2.2. Van hetgeen [gedaagde] aan zijn verzoek ten grondslag heeft gelegd kan niet gezegd worden dat partijen en derden, die van het eindvonnis kennis nemen, direct duidelijk is, dat in het eindvonnis van een vergissing sprake is. Immers in r.o. 7.15. wordt geoordeeld over courtage met betrekking tot verkoop van de woning aan de [adres A] en in r.o. 7.17. wordt geoordeeld over courtage met betrekking tot verkoop van de [adres B]. Het gaat derhalve in beide rechtsoverwegingen over twee verschillende woningen. Ook in het in r.o. 4.2. weergegeven verweer van [gedaagde] (bladzijde 6, alinea 4 en 7) worden beide woningen als hier bedoeld vermeld.

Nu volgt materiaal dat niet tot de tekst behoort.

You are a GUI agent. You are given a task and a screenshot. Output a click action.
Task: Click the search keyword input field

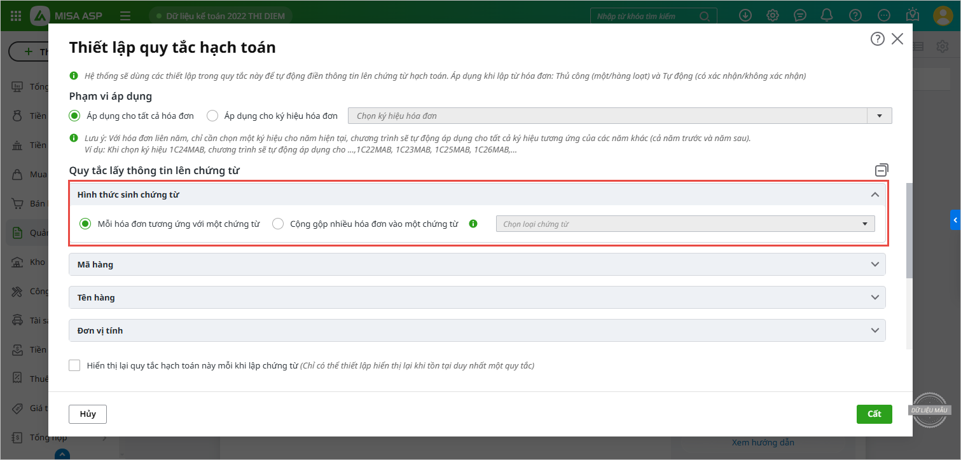pos(644,16)
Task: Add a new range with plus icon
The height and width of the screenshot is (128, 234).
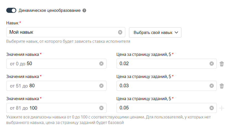Action: [222, 108]
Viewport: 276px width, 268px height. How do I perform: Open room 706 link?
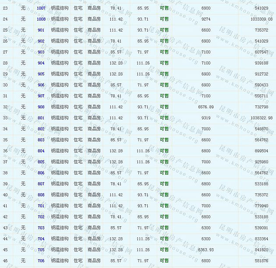click(x=41, y=261)
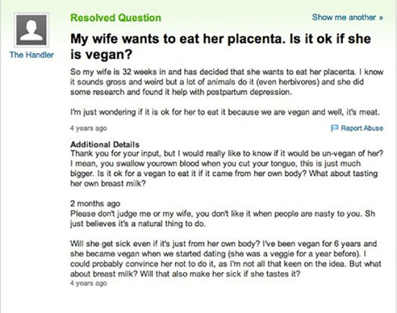
Task: Open The Handler profile link
Action: (32, 55)
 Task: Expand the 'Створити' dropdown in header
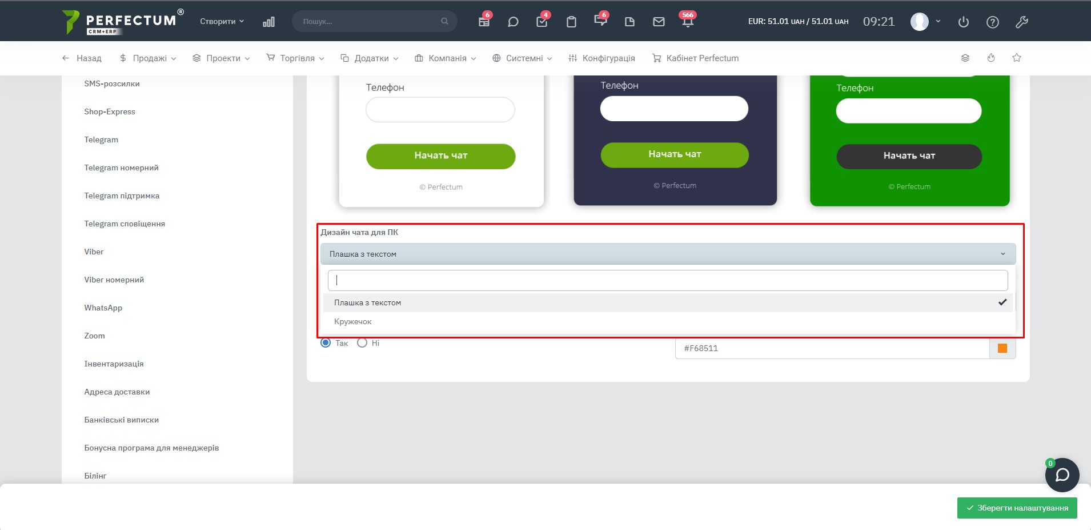point(222,22)
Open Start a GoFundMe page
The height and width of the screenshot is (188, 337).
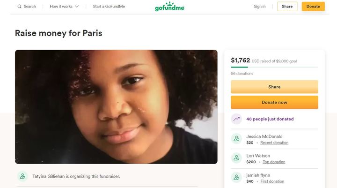109,7
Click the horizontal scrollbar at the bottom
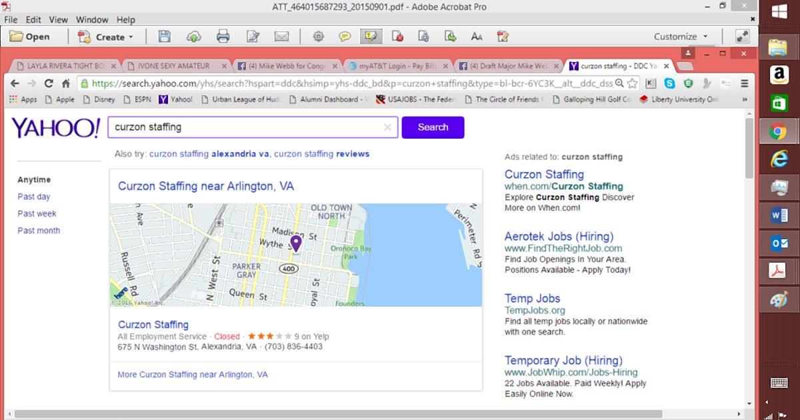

2.3. In het vonnis van 9 mei 2007 is dan ook geen sprake van een kennelijke fout, die zich voor eenvoudig herstel leent. De rechtbank zal het verzoek dan ook afwijzen.
2.4. Ten overvloede wordt nog opgemerkt dat, indien partijen bij nader inzien van mening zouden zijn dat zij hun geschil in zoverre verkeerd aan de rechtbank hebben voorgelegd dat in feite maar van bemiddeling ten aanzien van een woning aan de [adres] sprake is geweest, de strekking van artikel 31 Rv. eraan in de weg staat om het vonnis in zoverre aan te passen. Dit laat onverlet dat partijen, ter besparing van de kosten van hoger beroep, met elkaar een vaststellingsovereenkomst zouden kunnen sluiten met betrekking tot de onderdelen van het eindvonnis waarvan zij beide van mening zijn dat die onjuist zouden zijn.
3. De beslissing
De rechtbank
3.1. wijst het verzoek om verbetering van het op 9 mei 2007 tussen partijen onder zaaknummer / rolnummer 80441 / HA ZA 06-945 gewezen vonnis af.
Dit vonnis is gewezen door mr. K.H.A. Heenk en in het openbaar uitgesproken op 25 juli 2007.